> _TASK GOAL_:
Only the lines from the one containing "This screenshot has width=800, height=484." through the last line of the data are to be written out, exactly and in full.

> _DATASET EXCERPTS_:
━━━━━━━━━━━━━━━━━━━━
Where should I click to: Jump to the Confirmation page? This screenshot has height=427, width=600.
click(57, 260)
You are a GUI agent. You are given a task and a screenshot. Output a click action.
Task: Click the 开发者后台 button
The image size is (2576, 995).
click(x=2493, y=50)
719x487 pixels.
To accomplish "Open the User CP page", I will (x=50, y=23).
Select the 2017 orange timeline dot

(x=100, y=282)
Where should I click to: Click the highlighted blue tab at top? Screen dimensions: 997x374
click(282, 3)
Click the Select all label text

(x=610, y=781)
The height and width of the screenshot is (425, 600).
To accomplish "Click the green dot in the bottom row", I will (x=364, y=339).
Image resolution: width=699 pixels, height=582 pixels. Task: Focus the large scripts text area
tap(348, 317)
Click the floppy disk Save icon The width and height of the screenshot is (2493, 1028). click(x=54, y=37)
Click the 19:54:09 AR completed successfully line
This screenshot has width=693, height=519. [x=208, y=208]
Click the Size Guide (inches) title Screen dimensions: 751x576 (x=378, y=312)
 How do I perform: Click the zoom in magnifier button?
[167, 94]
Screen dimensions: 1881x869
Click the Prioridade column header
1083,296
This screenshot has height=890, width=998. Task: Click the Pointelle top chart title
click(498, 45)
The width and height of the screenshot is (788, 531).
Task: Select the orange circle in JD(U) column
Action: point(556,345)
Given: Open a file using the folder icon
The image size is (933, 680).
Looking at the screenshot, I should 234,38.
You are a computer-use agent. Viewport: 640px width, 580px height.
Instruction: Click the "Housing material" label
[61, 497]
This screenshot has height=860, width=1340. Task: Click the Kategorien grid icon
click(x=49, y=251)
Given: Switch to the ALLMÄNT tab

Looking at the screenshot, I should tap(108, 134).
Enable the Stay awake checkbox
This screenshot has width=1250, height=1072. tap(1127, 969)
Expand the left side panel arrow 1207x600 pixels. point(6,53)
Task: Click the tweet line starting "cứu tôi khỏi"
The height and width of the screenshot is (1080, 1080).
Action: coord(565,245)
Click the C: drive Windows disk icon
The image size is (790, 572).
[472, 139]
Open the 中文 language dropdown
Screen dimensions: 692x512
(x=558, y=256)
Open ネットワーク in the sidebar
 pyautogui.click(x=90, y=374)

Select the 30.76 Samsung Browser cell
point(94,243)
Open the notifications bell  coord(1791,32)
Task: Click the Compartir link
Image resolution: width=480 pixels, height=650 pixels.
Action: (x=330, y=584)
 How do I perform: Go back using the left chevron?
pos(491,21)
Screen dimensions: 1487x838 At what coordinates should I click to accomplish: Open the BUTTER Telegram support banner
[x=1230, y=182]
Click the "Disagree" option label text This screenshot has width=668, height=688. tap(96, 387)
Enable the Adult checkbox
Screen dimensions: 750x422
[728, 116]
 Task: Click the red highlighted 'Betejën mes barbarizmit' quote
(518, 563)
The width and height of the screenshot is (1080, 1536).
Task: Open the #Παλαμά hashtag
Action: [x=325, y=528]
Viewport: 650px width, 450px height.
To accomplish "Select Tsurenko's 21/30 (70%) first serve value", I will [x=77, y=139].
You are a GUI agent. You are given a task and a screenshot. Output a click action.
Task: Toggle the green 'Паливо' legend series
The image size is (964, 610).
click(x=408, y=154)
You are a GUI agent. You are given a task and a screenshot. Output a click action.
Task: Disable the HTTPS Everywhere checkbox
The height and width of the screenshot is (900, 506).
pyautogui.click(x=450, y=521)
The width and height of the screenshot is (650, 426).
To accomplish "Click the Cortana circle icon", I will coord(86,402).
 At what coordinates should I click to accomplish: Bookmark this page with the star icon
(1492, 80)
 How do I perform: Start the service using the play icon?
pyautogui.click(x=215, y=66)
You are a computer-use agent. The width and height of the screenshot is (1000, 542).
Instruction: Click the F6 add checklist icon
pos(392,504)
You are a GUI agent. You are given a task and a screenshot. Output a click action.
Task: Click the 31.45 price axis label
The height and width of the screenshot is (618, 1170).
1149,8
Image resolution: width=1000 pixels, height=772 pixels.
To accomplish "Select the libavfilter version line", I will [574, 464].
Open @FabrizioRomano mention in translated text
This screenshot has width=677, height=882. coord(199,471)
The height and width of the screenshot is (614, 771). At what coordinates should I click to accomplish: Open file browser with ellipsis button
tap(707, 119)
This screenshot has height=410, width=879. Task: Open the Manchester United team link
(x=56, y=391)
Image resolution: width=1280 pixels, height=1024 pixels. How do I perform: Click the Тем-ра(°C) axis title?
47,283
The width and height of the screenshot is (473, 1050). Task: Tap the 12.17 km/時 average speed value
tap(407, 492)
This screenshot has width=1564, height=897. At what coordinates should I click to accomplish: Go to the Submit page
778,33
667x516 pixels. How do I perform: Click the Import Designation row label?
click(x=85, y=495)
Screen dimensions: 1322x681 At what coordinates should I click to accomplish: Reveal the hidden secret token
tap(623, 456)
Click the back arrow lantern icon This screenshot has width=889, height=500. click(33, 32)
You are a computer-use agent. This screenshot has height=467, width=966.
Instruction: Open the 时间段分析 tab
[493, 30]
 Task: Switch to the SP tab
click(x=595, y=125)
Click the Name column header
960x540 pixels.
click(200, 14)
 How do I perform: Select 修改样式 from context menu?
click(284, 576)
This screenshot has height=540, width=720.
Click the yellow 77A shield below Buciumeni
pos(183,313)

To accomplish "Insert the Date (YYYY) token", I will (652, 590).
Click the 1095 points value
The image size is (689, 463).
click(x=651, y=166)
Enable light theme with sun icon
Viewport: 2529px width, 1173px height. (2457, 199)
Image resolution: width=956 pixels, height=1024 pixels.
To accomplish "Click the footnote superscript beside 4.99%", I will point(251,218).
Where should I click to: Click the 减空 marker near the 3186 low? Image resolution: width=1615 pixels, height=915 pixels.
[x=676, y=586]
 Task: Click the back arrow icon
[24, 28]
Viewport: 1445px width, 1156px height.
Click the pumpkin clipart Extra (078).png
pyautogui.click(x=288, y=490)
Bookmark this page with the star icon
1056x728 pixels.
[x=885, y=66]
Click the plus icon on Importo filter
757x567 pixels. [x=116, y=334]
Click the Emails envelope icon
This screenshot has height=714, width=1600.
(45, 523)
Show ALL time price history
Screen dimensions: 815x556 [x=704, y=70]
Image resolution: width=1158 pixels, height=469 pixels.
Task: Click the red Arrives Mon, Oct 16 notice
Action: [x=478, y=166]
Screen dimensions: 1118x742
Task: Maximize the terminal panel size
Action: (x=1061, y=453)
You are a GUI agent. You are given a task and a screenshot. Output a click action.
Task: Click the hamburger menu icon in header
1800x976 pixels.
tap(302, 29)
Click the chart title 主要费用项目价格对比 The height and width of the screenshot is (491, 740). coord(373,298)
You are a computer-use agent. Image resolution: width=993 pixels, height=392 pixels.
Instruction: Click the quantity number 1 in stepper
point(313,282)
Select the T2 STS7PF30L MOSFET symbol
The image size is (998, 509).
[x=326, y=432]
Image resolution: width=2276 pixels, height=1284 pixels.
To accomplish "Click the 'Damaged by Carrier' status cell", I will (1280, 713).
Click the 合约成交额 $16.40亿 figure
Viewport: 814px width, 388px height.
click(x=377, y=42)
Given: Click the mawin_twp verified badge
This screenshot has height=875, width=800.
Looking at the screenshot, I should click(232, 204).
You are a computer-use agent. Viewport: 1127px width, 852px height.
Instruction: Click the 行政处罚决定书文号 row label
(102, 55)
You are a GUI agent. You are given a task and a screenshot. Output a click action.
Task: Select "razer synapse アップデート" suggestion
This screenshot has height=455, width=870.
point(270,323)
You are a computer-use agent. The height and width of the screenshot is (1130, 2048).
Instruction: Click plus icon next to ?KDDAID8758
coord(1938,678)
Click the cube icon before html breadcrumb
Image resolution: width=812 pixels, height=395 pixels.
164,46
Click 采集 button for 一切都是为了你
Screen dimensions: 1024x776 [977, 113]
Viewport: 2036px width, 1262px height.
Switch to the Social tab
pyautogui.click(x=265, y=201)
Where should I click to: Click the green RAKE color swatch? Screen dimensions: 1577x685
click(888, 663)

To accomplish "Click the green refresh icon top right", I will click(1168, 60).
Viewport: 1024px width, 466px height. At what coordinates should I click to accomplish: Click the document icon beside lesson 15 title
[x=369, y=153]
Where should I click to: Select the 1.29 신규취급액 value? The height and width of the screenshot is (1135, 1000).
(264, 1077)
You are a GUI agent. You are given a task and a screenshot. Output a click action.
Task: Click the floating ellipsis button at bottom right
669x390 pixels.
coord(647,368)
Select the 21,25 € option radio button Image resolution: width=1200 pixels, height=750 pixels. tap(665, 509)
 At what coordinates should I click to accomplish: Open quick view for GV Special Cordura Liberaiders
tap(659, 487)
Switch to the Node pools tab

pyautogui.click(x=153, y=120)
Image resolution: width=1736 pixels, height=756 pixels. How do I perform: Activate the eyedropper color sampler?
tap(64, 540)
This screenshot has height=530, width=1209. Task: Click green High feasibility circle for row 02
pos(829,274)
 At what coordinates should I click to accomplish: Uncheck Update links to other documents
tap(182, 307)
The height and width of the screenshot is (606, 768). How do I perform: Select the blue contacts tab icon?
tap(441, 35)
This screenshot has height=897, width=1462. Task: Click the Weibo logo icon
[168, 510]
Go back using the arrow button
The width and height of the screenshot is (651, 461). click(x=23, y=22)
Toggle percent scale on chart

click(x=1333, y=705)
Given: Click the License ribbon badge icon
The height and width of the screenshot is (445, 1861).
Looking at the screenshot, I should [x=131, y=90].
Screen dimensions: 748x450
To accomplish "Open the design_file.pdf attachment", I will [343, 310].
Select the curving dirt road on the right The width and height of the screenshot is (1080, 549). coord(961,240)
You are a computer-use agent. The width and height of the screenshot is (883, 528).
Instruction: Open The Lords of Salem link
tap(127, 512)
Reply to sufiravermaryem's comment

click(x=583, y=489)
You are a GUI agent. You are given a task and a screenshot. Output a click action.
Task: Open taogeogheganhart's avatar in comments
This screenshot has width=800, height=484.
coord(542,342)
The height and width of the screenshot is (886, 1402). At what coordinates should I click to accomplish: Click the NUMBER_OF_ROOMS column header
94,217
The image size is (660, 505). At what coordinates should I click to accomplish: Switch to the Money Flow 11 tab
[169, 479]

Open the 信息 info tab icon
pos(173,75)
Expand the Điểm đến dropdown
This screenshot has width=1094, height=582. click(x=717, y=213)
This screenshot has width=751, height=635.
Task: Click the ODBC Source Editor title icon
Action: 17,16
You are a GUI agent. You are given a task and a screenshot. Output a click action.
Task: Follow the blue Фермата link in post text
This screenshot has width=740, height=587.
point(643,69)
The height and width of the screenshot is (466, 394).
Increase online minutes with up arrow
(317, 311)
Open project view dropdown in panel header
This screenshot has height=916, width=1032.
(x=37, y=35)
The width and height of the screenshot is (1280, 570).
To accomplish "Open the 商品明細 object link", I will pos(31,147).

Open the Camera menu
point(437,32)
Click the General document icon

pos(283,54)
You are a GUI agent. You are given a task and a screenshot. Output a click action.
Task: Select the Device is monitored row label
━━━━━━━━━━━━━━━━━━━━
> _SOLVED PROBLEM_:
This screenshot has width=800, height=484.
coord(542,342)
The height and width of the screenshot is (886, 1402). At what coordinates should I click to accomplish: Click the NUMBER_OF_ROOMS column header
94,217
The image size is (660, 505). At what coordinates should I click to accomplish: Switch to the Money Flow 11 tab
[169, 479]

Open the 信息 info tab icon
pos(173,75)
Expand the Điểm đến dropdown
This screenshot has width=1094, height=582. click(x=717, y=213)
This screenshot has width=751, height=635.
Task: Click the ODBC Source Editor title icon
Action: 17,16
You are a GUI agent. You are given a task and a screenshot. Output a click action.
Task: Follow the blue Фермата link in post text
This screenshot has width=740, height=587.
point(643,69)
The height and width of the screenshot is (466, 394).
Increase online minutes with up arrow
(317, 311)
Open project view dropdown in panel header
This screenshot has height=916, width=1032.
(x=37, y=35)
The width and height of the screenshot is (1280, 570).
To accomplish "Open the 商品明細 object link", I will pos(31,147).

Open the Camera menu
point(437,32)
Click the General document icon

pos(283,54)
You are a GUI agent. You are given a task and a screenshot. Output a click action.
Task: Select the Device is monitored row label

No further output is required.